** Start of DATASET ENTRIES **

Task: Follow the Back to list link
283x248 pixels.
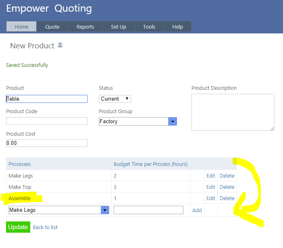Action: pos(45,227)
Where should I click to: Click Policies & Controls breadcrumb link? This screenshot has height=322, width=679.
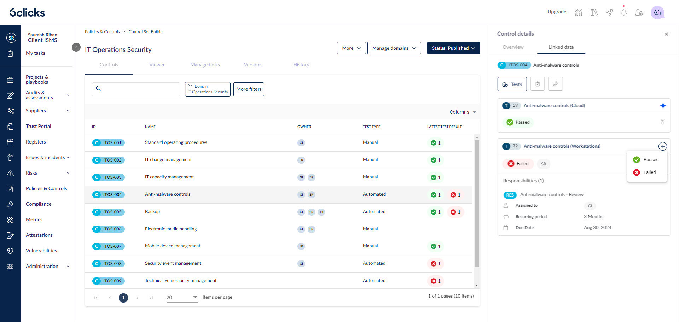pyautogui.click(x=102, y=32)
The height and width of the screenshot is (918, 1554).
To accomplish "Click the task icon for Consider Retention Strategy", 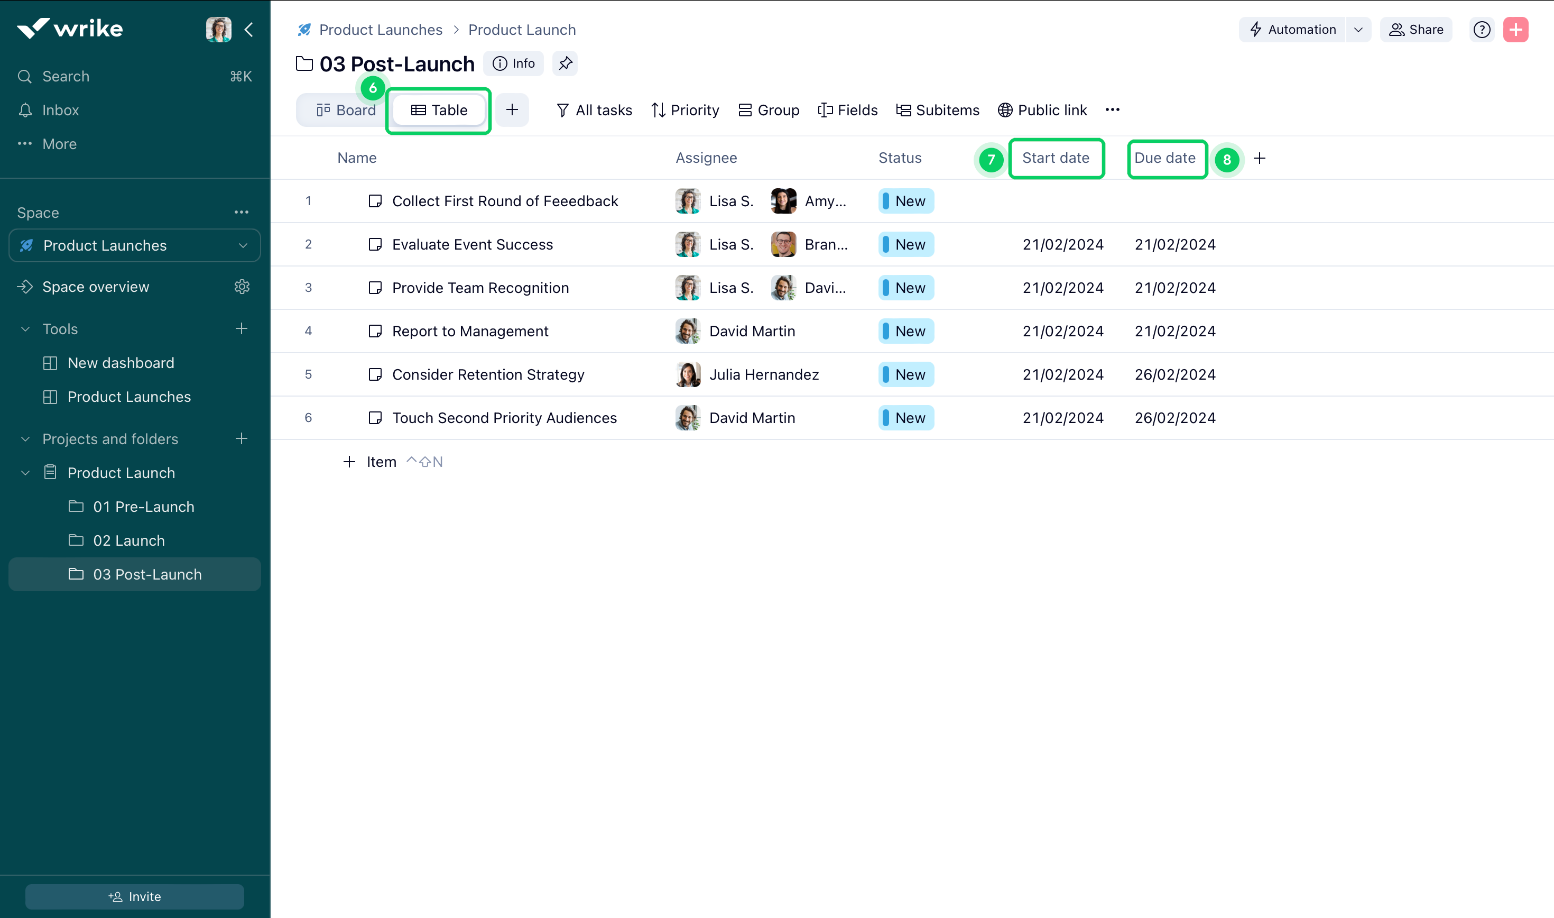I will pyautogui.click(x=375, y=374).
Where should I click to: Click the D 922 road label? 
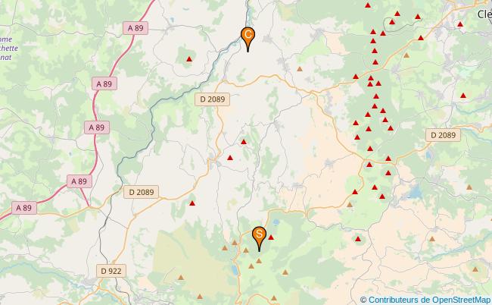pos(111,271)
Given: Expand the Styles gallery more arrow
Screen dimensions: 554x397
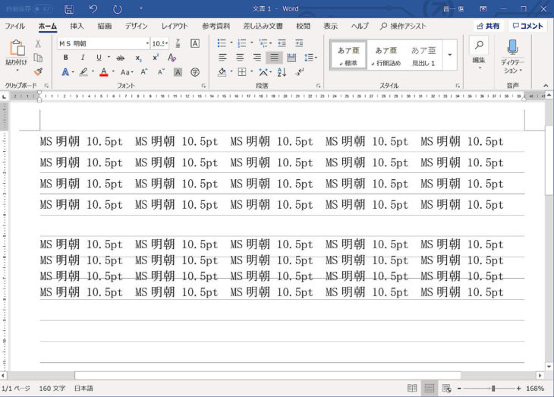Looking at the screenshot, I should [450, 55].
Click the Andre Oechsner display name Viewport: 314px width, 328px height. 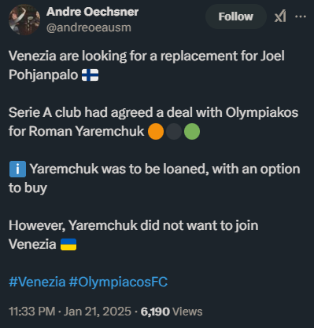pyautogui.click(x=92, y=12)
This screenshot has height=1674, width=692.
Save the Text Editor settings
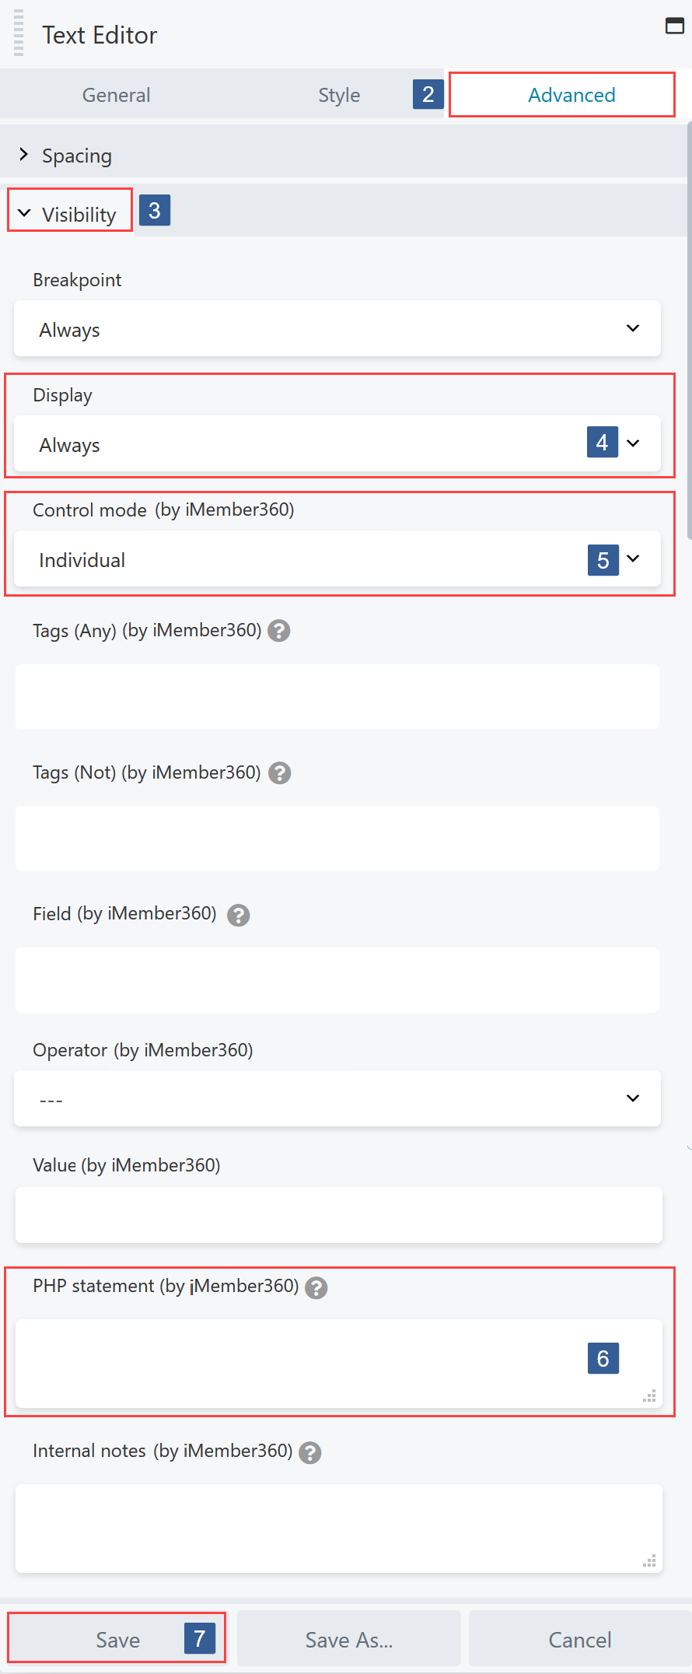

** End of DATASET ENTRIES **

SET EXERCISE ▸
Return everything in the listing from its first line down to the line containing "pyautogui.click(x=102, y=32)", with both ends included and the pictures left out.

WRITTEN ANSWER ▸
Task: Follow the Back to list link
283x248 pixels.
Action: pos(45,227)
Where should I click to: Click Policies & Controls breadcrumb link? This screenshot has height=322, width=679.
pyautogui.click(x=102, y=32)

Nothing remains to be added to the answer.